Editor’s  note: This posting was authored by Pat Ford. Many years  ago, Pat served as the executive director of ICL. Most recently, he was  the executive director for Save Our Wild Salmon Coalition. Pat lives in  Boise, Idaho, and periodically contributes to the ICL blog.

"Mountain wilderness does nothing so much as prove the existence of infinity. It lifts the lid and blows down all the walls and suddenly life is enormous and unbounded."

When I think of Idaho, and take a breath with the thought, I get a feeling like writer Dick Manning’s when he first came west in 1978. My abiding physical memory, body memory, of my time in Idaho mountains is the hello of wind when I crest a high ridge-in my face, into my eyes and against me-as the circuit of earth I see doubles or triples.

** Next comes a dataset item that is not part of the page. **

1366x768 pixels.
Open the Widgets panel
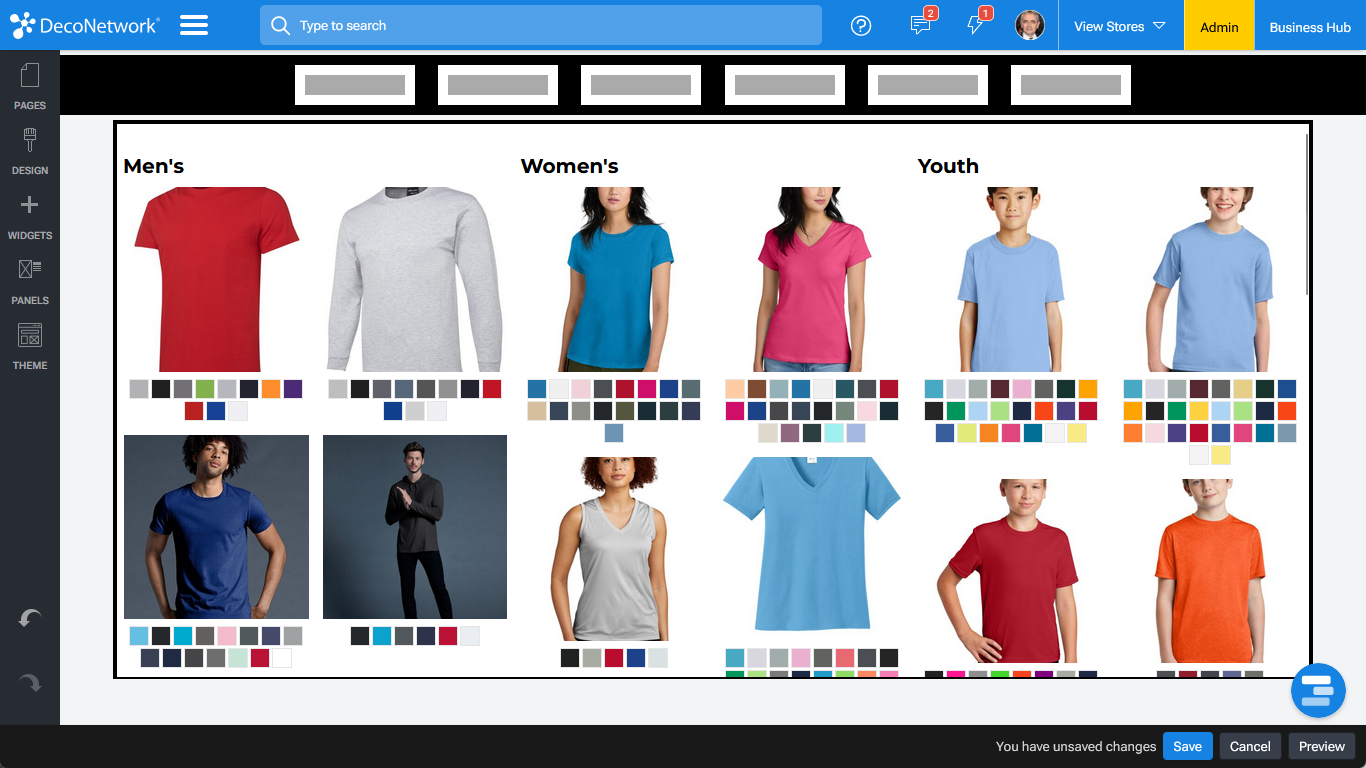click(29, 215)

One page later, moving from Michigan to Idaho Falls and then Twin Falls to work for newspapers, Dick writes: "I didn’t know then that Idaho was such a strange place."

Fill in your differing particulars, but if you’ve lived in Idaho any time, with open eyes, you know this second feeling too: Idaho as a strange and riven place. For me the wild Idaho feeling comes first, but not far behind comes the other. I call it welcome to Idaho, part one and part two-both true.

Dick’s book is It Runs in the Family.